Five years after the Seventh Umbral Calamity, X'rhun heard news about the Scions and the new Warrior of Light, and was quite surprised to recognize Lang’s name. He was happy to hear that Lang was doing well, but it had been so long, and he was quite accustomed to life as a solo itinerant adventurer, so he didn’t feel the need to reintroduce himself. By circumstance, they ran into each other outside the gates of Ul'dah. They caught up on the last twenty years. Lang learned that the Crimson Duellists had been betrayed by one of their own number. X'rhun had tried to take on apprentices a few times since then, but fearing he'd create another Lambard, he did not have success as a mentor.

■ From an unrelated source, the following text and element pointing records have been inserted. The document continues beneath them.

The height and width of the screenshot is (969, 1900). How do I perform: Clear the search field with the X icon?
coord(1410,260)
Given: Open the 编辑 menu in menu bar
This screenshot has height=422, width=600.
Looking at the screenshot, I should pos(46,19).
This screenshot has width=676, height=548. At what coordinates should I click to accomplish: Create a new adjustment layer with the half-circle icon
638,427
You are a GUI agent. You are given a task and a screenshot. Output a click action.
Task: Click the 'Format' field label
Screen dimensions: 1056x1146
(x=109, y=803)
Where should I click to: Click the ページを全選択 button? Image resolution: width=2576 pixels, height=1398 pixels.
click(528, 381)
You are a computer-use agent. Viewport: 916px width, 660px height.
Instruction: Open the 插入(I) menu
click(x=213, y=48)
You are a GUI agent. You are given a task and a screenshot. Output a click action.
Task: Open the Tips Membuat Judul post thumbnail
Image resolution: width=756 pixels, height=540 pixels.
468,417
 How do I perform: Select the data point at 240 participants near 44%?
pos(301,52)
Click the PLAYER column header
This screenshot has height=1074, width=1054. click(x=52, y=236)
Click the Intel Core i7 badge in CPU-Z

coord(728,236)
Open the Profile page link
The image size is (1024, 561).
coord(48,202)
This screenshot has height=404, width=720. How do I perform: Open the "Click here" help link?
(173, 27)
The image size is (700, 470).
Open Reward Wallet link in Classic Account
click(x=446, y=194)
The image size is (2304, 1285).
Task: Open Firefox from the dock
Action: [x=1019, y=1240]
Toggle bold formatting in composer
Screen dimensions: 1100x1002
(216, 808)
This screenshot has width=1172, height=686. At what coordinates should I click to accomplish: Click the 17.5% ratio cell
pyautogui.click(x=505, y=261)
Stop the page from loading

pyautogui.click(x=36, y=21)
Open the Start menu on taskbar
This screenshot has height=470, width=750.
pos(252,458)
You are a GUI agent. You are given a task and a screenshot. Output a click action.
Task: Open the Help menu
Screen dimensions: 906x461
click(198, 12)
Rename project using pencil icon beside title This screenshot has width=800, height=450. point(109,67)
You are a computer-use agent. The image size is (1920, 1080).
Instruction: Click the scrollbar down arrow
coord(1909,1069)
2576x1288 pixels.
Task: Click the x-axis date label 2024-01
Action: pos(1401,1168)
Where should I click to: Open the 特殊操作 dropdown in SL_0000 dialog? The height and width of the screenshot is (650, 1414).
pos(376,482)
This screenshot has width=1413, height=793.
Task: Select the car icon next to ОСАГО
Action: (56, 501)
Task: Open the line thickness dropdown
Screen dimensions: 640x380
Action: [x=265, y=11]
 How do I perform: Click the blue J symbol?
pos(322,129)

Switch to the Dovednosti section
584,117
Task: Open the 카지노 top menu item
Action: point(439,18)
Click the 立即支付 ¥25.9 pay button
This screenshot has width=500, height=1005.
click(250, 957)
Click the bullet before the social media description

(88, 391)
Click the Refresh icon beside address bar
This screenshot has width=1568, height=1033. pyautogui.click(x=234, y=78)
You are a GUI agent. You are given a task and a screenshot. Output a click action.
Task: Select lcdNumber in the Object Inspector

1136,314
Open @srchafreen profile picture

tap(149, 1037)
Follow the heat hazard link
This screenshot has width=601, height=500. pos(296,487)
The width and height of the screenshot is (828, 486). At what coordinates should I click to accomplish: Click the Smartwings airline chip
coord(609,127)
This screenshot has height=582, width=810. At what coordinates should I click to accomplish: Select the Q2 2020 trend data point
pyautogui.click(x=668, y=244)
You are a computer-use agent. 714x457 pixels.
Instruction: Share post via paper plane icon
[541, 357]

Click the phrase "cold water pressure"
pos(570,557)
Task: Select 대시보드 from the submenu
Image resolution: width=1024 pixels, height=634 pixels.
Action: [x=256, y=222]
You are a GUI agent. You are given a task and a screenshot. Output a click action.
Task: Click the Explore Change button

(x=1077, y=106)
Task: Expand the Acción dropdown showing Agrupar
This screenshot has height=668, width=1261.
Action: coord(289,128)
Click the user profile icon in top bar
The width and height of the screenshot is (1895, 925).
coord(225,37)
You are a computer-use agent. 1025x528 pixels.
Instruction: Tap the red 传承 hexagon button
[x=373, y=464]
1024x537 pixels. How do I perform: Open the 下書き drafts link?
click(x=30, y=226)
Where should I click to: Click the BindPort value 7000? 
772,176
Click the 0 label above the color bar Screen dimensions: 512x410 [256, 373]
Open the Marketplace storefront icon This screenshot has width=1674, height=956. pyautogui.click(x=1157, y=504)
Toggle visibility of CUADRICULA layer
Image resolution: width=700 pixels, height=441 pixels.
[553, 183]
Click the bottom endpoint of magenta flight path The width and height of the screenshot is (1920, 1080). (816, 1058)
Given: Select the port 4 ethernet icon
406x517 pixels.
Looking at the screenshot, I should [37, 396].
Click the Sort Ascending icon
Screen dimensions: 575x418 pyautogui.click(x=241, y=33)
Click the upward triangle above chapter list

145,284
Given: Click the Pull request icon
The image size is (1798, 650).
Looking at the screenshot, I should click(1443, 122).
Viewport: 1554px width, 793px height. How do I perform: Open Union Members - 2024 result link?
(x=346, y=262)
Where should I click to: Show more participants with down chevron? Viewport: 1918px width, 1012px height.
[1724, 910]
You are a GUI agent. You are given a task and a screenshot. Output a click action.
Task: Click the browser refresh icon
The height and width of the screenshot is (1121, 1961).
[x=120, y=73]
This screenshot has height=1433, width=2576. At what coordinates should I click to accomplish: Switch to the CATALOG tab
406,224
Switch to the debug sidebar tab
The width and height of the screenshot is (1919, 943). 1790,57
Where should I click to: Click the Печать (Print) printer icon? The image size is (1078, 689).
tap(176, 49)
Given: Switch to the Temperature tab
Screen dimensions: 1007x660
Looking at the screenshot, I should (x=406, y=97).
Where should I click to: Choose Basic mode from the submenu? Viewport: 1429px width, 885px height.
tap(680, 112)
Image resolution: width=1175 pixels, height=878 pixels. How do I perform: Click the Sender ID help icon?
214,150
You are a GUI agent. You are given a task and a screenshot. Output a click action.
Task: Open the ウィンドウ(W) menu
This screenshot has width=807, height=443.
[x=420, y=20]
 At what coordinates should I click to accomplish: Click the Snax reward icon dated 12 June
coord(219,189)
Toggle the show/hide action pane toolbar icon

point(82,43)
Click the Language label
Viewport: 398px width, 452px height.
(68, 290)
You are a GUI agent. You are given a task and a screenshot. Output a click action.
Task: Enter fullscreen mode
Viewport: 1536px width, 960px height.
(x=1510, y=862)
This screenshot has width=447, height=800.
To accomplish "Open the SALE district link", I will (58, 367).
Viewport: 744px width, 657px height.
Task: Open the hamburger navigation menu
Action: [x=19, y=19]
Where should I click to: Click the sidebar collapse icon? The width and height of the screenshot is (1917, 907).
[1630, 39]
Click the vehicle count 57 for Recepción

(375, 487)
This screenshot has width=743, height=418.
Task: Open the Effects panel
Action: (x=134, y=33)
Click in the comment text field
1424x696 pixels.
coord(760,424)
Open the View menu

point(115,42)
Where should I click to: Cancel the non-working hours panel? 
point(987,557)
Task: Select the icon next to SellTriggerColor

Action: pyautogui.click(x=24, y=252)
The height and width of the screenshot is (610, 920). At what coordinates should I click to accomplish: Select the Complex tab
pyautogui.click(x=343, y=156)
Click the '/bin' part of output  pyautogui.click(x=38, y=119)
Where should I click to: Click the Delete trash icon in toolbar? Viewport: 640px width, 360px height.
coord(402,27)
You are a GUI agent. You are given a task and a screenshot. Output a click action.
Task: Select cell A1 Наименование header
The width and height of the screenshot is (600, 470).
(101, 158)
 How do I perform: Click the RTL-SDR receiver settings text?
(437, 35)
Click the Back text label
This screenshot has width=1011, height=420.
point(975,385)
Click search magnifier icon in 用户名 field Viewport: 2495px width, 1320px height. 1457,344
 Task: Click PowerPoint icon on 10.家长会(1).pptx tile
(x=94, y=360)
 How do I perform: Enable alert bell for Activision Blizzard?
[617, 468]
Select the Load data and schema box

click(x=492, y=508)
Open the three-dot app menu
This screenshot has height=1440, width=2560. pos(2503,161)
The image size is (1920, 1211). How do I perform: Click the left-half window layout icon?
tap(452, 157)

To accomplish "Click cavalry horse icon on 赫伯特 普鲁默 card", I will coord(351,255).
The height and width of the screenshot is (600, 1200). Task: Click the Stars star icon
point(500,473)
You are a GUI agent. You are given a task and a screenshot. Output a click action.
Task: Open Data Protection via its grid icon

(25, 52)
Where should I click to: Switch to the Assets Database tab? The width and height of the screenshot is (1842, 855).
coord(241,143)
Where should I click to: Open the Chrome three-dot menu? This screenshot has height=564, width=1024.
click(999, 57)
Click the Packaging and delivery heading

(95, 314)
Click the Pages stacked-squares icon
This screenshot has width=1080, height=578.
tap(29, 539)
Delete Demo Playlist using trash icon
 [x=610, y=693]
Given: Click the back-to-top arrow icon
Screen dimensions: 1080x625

Lang was glad to see an old friend, but they had their own places to be. Lang went to deal with the threat of Bahamut, where he met Alisaie and recommended she seek out X'rhun as a mentor. Not long after that, the Bloody Banquet forced Lang to return to Ishgard once more.


The contents of a sealed letter found in the Tomb of the Errant Sword. The writing is shaky and faint.

To my dearest friend,

I’ve run the risk of offending the Traders by praying to them on your behalf, but I’d be glad for it, if it means you’re alive and well. Your soul seemed heavier each time I saw you, when I stopped hearing from you altogether I feared the worst. I had to learn from your colleagues that you returned to Ishgard. To be honest, I'm still a little upset at you for leaving without so much as a word.

I understand why you had to go. I know I would gladly give my life for a chance to save my brothers and sisters, but all I can do now is ensure their deaths were not in vain. I only wish I understood you earlier. This weight is hard to bear alone.

Your fallen companions now rest in the stone among Ala Mhigo's bravest warriors. Wherever you are, I hope this eases your heart a little. I know for many of you the desert is not your home, but the Crimson Duelists will always consider the Scribes our kin in spirit.


Dear X’rhun,

I hope you will forgive my presumptuousness for sending Alisaie your way. I do not know if you are interested in taking on a student, but when she expressed the desire to find her own path, I could think of no finer mentor to guide her. Truly, few living souls in Eorzea have stayed true to their heart’s course as you have.

In my brief time accompanying Alisaie on her mission, I witnessed her display wisdom and resolve worthy of any wielder of the Red. Should you still have doubts, please consider this letter my wholehearted endorsement of her potential. I think the two of you will get along quite well.